• _TASK ITEM_: Give the lines below again exactly, starting with the line that holds "MPEG-1 médios (103, 1288)" and going on through the line that holds "Ver menu (65, 62)".

BEGIN EXTRACTED RECORDS

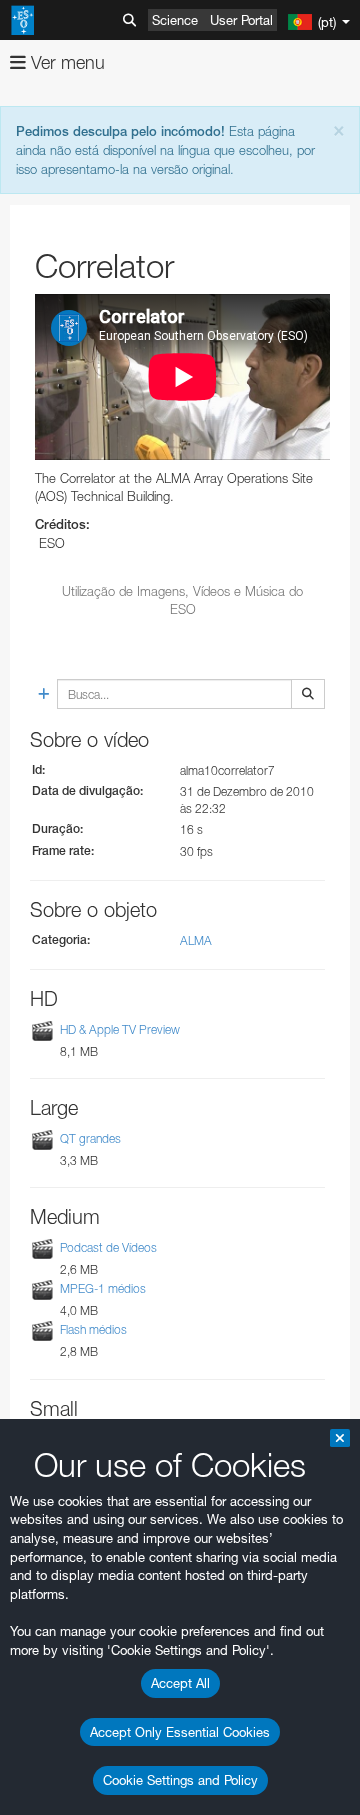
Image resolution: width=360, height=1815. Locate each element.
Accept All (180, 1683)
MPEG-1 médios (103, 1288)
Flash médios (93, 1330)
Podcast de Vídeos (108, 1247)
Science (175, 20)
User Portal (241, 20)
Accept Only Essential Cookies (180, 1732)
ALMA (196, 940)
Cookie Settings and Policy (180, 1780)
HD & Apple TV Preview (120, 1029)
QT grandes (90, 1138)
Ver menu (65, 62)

END EXTRACTED RECORDS
BEGIN EXTRACTED RECORDS

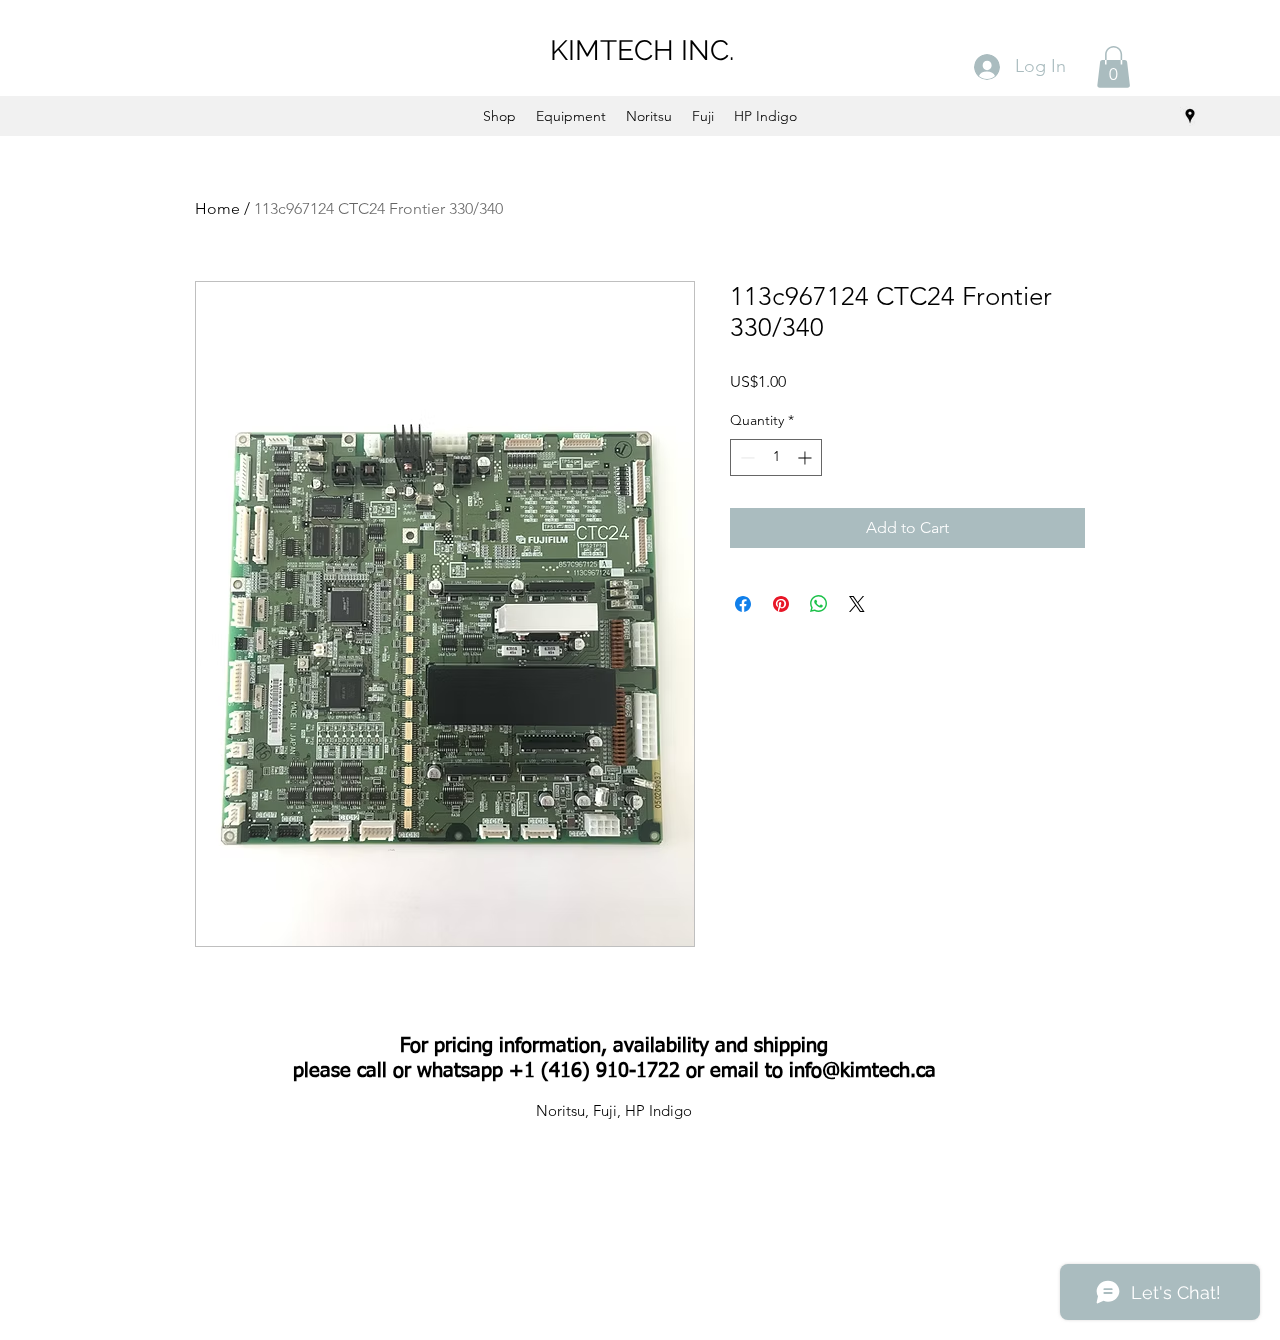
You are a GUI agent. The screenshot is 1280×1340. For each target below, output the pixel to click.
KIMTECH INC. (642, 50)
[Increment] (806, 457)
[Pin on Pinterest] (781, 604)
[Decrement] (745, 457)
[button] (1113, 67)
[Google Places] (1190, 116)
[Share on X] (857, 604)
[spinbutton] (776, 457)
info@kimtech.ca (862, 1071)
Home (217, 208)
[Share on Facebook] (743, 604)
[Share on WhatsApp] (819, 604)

END EXTRACTED RECORDS

• _TASK RESULT_:
MPEG-1 médios (103, 1288)
Flash médios (93, 1330)
Podcast de Vídeos (108, 1247)
Science (175, 20)
User Portal (241, 20)
Accept Only Essential Cookies (180, 1732)
ALMA (196, 940)
Cookie Settings and Policy (180, 1780)
HD & Apple TV Preview (120, 1029)
QT grandes (90, 1138)
Ver menu (65, 62)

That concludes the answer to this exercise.